▽

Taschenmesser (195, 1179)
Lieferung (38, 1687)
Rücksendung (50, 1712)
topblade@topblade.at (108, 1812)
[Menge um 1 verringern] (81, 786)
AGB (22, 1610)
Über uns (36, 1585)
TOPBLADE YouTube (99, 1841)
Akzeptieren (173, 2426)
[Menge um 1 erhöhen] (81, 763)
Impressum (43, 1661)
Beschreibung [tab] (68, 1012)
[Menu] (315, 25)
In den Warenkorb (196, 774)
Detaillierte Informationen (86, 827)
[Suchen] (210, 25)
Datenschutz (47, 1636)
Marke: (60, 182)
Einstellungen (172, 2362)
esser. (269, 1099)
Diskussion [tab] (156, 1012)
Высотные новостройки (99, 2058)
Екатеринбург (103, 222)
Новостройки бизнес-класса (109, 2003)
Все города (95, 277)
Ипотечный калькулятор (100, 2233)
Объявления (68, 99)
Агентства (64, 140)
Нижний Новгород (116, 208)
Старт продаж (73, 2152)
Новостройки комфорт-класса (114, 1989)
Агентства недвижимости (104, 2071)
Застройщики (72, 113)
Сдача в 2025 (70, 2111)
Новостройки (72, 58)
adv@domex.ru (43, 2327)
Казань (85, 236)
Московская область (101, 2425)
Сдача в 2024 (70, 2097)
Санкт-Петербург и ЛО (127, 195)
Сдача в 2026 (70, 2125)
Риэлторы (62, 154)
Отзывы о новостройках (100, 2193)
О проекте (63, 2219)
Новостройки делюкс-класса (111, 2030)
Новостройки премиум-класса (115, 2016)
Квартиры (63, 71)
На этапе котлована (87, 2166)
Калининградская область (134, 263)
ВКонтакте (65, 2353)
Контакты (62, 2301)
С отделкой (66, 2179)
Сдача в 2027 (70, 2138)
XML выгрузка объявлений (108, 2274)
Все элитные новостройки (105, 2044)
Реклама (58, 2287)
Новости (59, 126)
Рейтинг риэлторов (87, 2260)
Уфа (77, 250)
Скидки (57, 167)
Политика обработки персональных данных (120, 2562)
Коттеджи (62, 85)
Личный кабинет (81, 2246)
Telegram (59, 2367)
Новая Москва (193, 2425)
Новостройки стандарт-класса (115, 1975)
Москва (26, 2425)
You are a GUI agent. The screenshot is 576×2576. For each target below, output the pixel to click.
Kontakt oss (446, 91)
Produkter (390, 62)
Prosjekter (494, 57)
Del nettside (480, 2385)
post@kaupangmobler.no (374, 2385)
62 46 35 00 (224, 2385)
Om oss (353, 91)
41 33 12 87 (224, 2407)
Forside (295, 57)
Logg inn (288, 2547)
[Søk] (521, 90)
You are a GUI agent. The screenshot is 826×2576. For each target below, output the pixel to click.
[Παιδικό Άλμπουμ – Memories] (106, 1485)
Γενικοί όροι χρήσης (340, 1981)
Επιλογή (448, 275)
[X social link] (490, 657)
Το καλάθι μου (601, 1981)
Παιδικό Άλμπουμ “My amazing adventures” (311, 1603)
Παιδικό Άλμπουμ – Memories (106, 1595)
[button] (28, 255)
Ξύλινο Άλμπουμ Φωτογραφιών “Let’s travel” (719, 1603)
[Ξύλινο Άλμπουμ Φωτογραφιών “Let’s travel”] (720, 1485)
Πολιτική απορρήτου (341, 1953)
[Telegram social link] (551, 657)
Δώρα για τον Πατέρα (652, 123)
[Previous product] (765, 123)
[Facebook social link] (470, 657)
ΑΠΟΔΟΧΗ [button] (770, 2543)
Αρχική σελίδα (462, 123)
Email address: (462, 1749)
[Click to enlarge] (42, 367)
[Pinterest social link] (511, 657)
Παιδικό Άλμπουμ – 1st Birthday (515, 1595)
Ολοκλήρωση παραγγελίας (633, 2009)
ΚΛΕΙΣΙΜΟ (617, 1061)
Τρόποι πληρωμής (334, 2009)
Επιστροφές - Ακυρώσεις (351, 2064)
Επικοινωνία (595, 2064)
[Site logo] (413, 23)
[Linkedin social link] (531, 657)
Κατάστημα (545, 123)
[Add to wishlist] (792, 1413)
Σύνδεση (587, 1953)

△

**TASK GOAL:** Each entry is to be returned in full, character for character.

**RESPONSE AREA:**
Taschenmesser (195, 1179)
Lieferung (38, 1687)
Rücksendung (50, 1712)
topblade@topblade.at (108, 1812)
[Menge um 1 verringern] (81, 786)
AGB (22, 1610)
Über uns (36, 1585)
TOPBLADE YouTube (99, 1841)
Akzeptieren (173, 2426)
[Menge um 1 erhöhen] (81, 763)
Impressum (43, 1661)
Beschreibung [tab] (68, 1012)
[Menu] (315, 25)
In den Warenkorb (196, 774)
Detaillierte Informationen (86, 827)
[Suchen] (210, 25)
Datenschutz (47, 1636)
Marke: (60, 182)
Einstellungen (172, 2362)
esser. (269, 1099)
Diskussion [tab] (156, 1012)
Высотные новостройки (99, 2058)
Екатеринбург (103, 222)
Новостройки бизнес-класса (109, 2003)
Все города (95, 277)
Ипотечный калькулятор (100, 2233)
Объявления (68, 99)
Агентства (64, 140)
Нижний Новгород (116, 208)
Старт продаж (73, 2152)
Новостройки комфорт-класса (114, 1989)
Агентства недвижимости (104, 2071)
Застройщики (72, 113)
Сдача в 2025 (70, 2111)
Новостройки (72, 58)
adv@domex.ru (43, 2327)
Казань (85, 236)
Московская область (101, 2425)
Сдача в 2024 (70, 2097)
Санкт-Петербург и ЛО (127, 195)
Сдача в 2026 (70, 2125)
Риэлторы (62, 154)
Отзывы о новостройках (100, 2193)
О проекте (63, 2219)
Новостройки делюкс-класса (111, 2030)
Новостройки премиум-класса (115, 2016)
Квартиры (63, 71)
На этапе котлована (87, 2166)
Калининградская область (134, 263)
ВКонтакте (65, 2353)
Контакты (62, 2301)
С отделкой (66, 2179)
Сдача в 2027 (70, 2138)
XML выгрузка объявлений (108, 2274)
Все элитные новостройки (105, 2044)
Реклама (58, 2287)
Новости (59, 126)
Рейтинг риэлторов (87, 2260)
Уфа (77, 250)
Скидки (57, 167)
Политика обработки персональных данных (120, 2562)
Коттеджи (62, 85)
Личный кабинет (81, 2246)
Telegram (59, 2367)
Новая Москва (193, 2425)
Новостройки стандарт-класса (115, 1975)
Москва (26, 2425)
You are a GUI agent. The screenshot is 576×2576. For each target below, output the pixel to click.
Kontakt oss (446, 91)
Produkter (390, 62)
Prosjekter (494, 57)
Del nettside (480, 2385)
post@kaupangmobler.no (374, 2385)
62 46 35 00 (224, 2385)
Om oss (353, 91)
41 33 12 87 (224, 2407)
Forside (295, 57)
Logg inn (288, 2547)
[Søk] (521, 90)
You are a GUI agent. The screenshot is 826×2576. For each target below, output the pixel to click.
[Παιδικό Άλμπουμ – Memories] (106, 1485)
Γενικοί όροι χρήσης (340, 1981)
Επιλογή (448, 275)
[X social link] (490, 657)
Το καλάθι μου (601, 1981)
Παιδικό Άλμπουμ “My amazing adventures” (311, 1603)
Παιδικό Άλμπουμ – Memories (106, 1595)
[button] (28, 255)
Ξύλινο Άλμπουμ Φωτογραφιών “Let’s travel” (719, 1603)
[Ξύλινο Άλμπουμ Φωτογραφιών “Let’s travel”] (720, 1485)
Πολιτική απορρήτου (341, 1953)
[Telegram social link] (551, 657)
Δώρα για τον Πατέρα (652, 123)
[Previous product] (765, 123)
[Facebook social link] (470, 657)
ΑΠΟΔΟΧΗ [button] (770, 2543)
Αρχική σελίδα (462, 123)
Email address: (462, 1749)
[Click to enlarge] (42, 367)
[Pinterest social link] (511, 657)
Παιδικό Άλμπουμ – 1st Birthday (515, 1595)
Ολοκλήρωση παραγγελίας (633, 2009)
ΚΛΕΙΣΙΜΟ (617, 1061)
Τρόποι πληρωμής (334, 2009)
Επιστροφές - Ακυρώσεις (351, 2064)
Επικοινωνία (595, 2064)
[Site logo] (413, 23)
[Linkedin social link] (531, 657)
Κατάστημα (545, 123)
[Add to wishlist] (792, 1413)
Σύνδεση (587, 1953)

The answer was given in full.